== EXERCISE AIM ==
From the line that includes "You are a computer-use agent. Image" to the last line of the data, quote each line precisely; both boundary lines belong in the answer.
=== Begin Enclosure ===
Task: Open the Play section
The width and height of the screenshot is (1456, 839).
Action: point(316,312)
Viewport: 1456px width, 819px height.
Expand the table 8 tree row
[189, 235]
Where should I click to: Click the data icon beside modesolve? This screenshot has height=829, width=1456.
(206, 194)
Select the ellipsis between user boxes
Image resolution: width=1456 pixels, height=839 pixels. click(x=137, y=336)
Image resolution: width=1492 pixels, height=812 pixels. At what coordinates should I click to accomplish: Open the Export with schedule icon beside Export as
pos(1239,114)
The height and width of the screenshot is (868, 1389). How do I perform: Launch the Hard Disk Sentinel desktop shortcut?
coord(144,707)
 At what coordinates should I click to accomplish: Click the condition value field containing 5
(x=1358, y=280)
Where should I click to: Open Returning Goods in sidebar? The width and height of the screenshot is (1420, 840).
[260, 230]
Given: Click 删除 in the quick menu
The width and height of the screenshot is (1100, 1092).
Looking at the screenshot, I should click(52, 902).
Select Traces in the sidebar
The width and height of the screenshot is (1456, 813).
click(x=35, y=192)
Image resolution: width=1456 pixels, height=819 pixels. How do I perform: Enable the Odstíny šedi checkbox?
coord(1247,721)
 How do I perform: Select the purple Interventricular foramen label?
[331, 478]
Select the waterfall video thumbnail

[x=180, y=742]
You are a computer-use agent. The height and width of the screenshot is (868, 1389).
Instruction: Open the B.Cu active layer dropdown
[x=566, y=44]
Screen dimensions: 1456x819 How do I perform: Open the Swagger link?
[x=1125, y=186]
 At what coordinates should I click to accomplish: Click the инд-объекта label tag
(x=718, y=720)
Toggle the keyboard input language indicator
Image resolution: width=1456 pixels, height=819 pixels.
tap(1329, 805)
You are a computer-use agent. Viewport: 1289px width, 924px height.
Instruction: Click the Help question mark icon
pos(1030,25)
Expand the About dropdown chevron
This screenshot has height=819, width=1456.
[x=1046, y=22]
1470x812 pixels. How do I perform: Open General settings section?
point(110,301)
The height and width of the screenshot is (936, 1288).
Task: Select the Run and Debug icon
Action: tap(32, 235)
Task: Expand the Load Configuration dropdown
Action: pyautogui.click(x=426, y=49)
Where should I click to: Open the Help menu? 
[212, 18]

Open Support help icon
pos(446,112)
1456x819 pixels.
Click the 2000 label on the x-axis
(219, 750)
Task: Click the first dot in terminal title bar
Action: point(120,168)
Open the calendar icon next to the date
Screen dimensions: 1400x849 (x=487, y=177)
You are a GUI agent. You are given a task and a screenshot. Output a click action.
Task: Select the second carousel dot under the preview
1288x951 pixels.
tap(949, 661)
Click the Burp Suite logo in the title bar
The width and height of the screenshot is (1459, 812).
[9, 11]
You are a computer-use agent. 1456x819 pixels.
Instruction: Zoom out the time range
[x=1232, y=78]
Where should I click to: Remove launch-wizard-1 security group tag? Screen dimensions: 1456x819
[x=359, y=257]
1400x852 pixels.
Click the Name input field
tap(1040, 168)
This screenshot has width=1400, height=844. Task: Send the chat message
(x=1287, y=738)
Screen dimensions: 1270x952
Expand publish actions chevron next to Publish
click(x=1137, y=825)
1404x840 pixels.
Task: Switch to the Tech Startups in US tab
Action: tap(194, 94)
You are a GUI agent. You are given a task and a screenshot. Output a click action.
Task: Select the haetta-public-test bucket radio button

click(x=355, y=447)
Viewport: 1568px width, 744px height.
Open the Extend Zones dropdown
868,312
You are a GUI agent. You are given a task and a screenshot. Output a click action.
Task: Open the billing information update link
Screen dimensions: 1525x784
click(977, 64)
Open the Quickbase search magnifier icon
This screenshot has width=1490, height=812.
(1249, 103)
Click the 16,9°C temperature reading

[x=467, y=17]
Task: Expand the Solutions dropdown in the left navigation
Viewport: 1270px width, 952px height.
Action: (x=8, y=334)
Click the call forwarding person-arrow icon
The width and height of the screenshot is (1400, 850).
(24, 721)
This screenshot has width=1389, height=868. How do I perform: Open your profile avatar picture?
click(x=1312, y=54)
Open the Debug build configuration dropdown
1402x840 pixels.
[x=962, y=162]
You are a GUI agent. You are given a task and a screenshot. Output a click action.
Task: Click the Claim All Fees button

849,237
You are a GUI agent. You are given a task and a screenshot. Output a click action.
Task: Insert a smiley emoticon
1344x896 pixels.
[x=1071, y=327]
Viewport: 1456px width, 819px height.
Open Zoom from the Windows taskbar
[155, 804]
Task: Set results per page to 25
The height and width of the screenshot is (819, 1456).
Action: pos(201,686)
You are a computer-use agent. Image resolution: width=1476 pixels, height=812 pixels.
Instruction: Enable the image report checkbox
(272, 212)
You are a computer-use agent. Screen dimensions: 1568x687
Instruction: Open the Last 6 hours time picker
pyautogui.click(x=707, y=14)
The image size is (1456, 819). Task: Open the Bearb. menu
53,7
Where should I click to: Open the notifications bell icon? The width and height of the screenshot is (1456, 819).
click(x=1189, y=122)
=== End Enclosure ===
== EXPECTED OUTPUT ==
You are a computer-use agent. Image resolution: width=1476 pixels, height=812 pixels.
Instruction: Enable the image report checkbox
(272, 212)
You are a computer-use agent. Screen dimensions: 1568x687
Instruction: Open the Last 6 hours time picker
pyautogui.click(x=707, y=14)
The image size is (1456, 819). Task: Open the Bearb. menu
53,7
Where should I click to: Open the notifications bell icon? The width and height of the screenshot is (1456, 819).
click(x=1189, y=122)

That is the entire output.